Industrie 4.0

Challenges in the Industrial Internet of Things (IIoT)

Three questions for Alexander Matt,  Product Manager Prime Cube

 

The Industrial Internet of Things is generating more and more data that needs to be managed.
What do companies need to pay special attention to in this context?

 

Edge Computing is currently one of the most talked about trends in automation. It offers many new opportunities to increase productivity while being competitive and viable for the future.

As networking grows, the demands placed on machines, production lines and their manufacturers are increasing. The data world is becoming larger and more complex. However, the pressure to make optimal use of this data is also increasing. On the one hand, it needs to be collected and made available. On the other, and this is a totally different challenge, the data also has to be used efficiently and sensibly to add value for all stakeholders. It is important to work with a partner in systems development who has mastered the entire process and who can advise and support in terms of data utilisation.

The use of Edge Computing technology is the ideal solution in this regard. “Edge” is the term used to describe the periphery of a technical information network where the virtual and real worlds converge. In decentralised IT architecture, data that accumulates is not processed in the data centre, but rather directly at this intersection and, as required, moved to the cloud. Edge Computing enables real-time data pre-processing at precisely this juncture.

On the journey towards a well-functioning Edge Computing solution, there are many stumbling blocks to be avoided. In the preliminary stages, it is important to be clear about what added value you hope to derive from the use of data. Then, the required data can be determined. The next step is to decide whether data can be processed directly in Edge Computing – for example, for a virtual sensor or condition monitoring – and for which data the use of a cloud would provide a better solution. Predictive maintenance or complex data analyses are good examples. When using a cloud, the necessary data should be reduced to a minimum to avoid unnecessary costs while keeping the required bandwidth as low as possible. Once these questions have been answered, a good foundation exists for selecting the appropriate software and hardware resources.

When the conceptual questions have been addressed, the main focus of systems development is on the optimised interaction between hardware and software. But attention also needs to be paid to solution transparency, flexibility and scalability.

 

What can Edge Computing achieve in a modern manufacturing infrastructure?

A continuous, reliable flow of information and data is vital, especially when it comes to efficient manufacturing and greater productivity. In a modern infrastructure, data is generated and provided by various machines, lines and components from different manufacturers, which makes an Edge Computing solution especially challenging. The data generated from the control and process management level is used to evaluate and directly influence the relevant production processes and thereby increase production efficiency.
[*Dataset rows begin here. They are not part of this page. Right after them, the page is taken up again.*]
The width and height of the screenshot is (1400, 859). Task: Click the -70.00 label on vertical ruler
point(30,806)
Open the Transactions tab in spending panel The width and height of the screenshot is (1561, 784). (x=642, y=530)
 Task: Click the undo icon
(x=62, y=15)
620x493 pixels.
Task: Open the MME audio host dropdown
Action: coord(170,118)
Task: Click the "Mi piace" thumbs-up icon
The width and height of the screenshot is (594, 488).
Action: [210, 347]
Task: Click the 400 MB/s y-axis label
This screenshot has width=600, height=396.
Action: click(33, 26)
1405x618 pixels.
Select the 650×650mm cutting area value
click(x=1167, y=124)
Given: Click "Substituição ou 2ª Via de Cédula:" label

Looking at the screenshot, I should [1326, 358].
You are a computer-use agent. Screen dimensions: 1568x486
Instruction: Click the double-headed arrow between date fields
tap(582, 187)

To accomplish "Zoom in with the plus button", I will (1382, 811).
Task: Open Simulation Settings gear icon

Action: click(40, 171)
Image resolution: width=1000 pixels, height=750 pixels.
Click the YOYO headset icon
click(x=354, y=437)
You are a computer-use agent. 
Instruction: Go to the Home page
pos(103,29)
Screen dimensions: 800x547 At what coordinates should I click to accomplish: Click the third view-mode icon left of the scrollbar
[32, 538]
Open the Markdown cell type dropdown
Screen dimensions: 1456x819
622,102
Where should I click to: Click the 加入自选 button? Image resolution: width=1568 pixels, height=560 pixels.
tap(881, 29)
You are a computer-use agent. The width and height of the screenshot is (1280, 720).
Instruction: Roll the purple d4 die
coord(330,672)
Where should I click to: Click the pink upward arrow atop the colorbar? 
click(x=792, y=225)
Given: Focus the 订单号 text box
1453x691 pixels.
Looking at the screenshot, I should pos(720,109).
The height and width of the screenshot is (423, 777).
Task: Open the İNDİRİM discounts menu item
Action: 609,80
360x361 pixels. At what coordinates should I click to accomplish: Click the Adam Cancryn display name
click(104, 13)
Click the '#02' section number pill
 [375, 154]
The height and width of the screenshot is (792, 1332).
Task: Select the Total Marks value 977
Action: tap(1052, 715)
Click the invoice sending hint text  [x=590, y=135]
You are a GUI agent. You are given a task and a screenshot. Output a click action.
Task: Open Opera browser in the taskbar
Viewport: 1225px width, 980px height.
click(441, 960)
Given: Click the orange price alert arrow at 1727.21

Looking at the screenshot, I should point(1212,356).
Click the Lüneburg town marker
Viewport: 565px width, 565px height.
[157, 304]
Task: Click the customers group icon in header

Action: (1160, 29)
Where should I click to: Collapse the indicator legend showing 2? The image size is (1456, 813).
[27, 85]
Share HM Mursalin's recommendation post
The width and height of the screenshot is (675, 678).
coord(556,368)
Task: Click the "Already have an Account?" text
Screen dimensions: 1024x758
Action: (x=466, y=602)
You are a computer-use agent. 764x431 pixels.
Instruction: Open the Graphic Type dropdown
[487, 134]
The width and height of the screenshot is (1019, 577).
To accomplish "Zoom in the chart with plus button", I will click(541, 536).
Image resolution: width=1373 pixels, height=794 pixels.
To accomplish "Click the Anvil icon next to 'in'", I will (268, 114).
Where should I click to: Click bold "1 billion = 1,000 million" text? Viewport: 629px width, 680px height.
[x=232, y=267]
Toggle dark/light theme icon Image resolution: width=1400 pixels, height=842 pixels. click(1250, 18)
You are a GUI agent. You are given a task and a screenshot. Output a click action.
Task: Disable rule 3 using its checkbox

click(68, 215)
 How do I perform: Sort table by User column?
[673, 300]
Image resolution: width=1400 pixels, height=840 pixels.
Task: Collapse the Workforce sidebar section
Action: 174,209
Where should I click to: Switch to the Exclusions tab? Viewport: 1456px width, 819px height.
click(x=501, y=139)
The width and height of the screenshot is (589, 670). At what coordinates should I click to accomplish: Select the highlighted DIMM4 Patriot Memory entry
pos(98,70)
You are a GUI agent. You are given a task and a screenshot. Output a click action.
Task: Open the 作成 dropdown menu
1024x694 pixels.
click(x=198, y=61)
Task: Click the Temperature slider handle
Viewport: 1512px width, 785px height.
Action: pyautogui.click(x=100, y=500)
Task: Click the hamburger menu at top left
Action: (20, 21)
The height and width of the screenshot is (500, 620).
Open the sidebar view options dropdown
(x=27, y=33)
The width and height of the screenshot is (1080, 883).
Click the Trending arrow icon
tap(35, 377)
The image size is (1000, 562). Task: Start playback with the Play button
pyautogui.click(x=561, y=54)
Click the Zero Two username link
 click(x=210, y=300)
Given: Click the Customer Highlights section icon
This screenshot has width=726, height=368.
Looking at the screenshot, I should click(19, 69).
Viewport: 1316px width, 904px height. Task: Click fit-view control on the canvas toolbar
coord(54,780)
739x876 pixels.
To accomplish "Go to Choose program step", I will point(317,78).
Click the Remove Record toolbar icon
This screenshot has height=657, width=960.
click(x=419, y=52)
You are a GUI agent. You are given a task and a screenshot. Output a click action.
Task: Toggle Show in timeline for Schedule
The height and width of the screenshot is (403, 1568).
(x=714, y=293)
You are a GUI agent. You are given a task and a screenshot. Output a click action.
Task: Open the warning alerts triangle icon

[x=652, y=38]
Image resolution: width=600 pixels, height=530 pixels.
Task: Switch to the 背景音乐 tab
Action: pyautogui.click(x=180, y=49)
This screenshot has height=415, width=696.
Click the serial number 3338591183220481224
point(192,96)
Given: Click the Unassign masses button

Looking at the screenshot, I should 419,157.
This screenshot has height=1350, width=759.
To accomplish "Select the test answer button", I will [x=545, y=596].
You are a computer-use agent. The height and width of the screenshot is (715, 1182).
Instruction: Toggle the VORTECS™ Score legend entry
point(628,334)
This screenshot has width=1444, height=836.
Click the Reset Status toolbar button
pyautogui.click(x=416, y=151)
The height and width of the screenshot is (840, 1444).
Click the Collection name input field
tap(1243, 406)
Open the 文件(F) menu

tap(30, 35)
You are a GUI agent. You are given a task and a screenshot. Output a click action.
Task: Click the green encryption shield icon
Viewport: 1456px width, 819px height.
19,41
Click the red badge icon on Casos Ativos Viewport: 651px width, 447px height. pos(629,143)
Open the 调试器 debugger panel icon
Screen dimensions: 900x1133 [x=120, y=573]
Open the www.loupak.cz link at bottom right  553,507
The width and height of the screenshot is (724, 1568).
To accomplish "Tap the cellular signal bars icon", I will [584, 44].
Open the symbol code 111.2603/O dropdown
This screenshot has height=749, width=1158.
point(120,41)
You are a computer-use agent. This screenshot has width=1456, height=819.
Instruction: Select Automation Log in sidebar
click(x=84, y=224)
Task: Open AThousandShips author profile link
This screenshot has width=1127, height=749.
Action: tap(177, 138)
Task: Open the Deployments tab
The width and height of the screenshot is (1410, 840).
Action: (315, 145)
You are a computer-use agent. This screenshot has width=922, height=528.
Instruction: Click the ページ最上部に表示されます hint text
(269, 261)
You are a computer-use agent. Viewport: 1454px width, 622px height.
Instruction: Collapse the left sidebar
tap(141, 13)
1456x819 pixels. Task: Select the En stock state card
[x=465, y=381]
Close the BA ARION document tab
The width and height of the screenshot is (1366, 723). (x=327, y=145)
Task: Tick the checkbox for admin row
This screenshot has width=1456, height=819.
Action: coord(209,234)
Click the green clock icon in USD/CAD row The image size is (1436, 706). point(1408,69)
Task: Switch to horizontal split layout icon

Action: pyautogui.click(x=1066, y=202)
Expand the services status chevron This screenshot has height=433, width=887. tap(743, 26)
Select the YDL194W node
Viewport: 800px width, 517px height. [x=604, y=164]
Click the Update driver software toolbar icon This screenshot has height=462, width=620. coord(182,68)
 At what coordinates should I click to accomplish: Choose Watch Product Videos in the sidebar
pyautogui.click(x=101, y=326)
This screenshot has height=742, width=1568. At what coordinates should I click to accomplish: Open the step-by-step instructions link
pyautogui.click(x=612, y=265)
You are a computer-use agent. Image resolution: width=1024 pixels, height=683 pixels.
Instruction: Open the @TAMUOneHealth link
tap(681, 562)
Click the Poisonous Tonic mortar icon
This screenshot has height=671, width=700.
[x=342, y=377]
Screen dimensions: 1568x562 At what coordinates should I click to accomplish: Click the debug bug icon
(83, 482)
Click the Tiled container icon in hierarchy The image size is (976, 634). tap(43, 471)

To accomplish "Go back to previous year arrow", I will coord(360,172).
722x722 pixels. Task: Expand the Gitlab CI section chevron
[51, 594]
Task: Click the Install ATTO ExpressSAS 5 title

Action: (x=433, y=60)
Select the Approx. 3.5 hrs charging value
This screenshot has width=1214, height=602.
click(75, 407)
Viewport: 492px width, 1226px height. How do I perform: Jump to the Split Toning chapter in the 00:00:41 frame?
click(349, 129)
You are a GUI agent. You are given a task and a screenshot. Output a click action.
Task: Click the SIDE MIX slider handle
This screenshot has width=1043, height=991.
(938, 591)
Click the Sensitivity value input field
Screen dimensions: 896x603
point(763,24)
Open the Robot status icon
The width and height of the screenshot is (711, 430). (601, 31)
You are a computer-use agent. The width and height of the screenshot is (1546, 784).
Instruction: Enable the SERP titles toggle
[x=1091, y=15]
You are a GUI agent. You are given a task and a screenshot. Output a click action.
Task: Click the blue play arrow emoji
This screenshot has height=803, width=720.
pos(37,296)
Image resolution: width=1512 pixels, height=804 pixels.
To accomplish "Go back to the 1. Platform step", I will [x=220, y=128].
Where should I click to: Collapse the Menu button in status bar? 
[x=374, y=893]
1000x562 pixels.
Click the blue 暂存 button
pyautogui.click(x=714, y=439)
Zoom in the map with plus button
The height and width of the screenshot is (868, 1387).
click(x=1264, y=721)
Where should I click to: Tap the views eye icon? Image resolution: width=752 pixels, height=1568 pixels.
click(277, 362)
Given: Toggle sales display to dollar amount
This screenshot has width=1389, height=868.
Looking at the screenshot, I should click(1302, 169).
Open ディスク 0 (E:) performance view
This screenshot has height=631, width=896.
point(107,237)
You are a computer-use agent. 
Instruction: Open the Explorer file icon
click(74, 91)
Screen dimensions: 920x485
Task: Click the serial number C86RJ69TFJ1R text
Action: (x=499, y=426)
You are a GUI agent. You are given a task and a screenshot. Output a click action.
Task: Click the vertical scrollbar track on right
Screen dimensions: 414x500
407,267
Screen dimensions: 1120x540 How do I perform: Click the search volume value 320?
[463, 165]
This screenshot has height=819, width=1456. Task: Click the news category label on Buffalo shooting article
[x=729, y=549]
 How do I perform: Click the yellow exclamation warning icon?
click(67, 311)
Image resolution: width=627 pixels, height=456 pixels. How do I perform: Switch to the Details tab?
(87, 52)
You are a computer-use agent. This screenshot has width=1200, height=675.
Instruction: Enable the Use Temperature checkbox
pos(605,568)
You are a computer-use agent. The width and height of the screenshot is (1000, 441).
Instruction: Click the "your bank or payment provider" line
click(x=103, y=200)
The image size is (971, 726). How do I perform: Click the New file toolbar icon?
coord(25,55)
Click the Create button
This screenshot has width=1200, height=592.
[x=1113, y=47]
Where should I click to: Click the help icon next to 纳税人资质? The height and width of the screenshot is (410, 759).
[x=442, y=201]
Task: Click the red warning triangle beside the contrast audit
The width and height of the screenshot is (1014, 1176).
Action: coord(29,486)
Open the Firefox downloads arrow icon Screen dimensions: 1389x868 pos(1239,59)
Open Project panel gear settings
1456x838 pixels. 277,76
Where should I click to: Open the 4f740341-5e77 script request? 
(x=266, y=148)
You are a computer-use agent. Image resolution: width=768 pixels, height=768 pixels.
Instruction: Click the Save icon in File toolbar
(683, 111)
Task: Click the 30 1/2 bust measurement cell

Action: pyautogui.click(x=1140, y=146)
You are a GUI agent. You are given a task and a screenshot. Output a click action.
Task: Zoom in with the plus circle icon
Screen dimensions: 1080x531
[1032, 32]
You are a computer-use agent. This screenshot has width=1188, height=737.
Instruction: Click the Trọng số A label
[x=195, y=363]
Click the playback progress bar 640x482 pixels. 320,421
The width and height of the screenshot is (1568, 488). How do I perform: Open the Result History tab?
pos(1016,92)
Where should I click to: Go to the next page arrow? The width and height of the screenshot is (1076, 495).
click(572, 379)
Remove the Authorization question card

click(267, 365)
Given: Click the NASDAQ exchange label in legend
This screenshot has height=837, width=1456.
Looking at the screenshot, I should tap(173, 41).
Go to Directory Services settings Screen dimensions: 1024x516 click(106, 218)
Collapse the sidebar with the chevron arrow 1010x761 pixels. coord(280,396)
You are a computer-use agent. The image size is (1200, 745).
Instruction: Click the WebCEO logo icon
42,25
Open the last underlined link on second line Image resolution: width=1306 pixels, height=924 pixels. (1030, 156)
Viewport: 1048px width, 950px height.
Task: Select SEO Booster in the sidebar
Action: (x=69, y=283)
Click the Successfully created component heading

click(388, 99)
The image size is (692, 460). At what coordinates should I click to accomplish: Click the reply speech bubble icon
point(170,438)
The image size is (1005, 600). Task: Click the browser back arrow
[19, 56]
This is precisely where an Edge Computing solution comes in, positioning itself between a company’s production level (OT) and its IT to ensure reliable, efficient data usage across the entire line. It enables transparency in keeping with requirements in order to obtain an overview of data flows at all times and to protect proprietary know-how and with it, a significant competitive advantage. At the same time, Edge Computing  provides enough data to enable manufacturer-supported maintenance and ensure line availability. It offers scalability and flexibility to respond to different influences and performance requirements.

Requirements that may seem self-evident. Yet, as of today, there is hardly any solution on the market that actually meets company needs for reliable data management and meaningful data use, and that can translate the above-mentioned challenges into a practically functioning solution.

 

What are the advantages of sensor-related evaluation/pre-processing of data?

By pre-processing the data directly at the sensor or edge, it is possible to respond to events in real time. This is indispensable when implementing a virtual sensor or an augmented reality application.

Another key advantage is the efficient use of data. By pre-processing the data, only relevant and resulting reduced data packets are transferred to the cloud. This leads to lower costs for data transfer and minimises the risk of its loss outside the company. Furthermore, know-how is better protected as critical data remains within the company.

The process-oriented analysis and processing of the data also simplify its further use for functions and services on site. For example, to use it in a virtual sensor, to implement condition monitoring or for quality assurance applications.

How can a coherent Edge Computing concept be realised with a service-oriented system architecture? The Multiservice Platform (MSP) of Schubert System Elektronik’s Prime Cube® product brand combines several services into a single system using container technology. The required data is collected via interfaces, then further processed via defined applications and transferred, for example, to the cloud or another destination. In addition to data pre-processing and cloud connectivity, other tasks can also be fulfilled in this manner, e.g. virtual sensor technology or remote access to the line.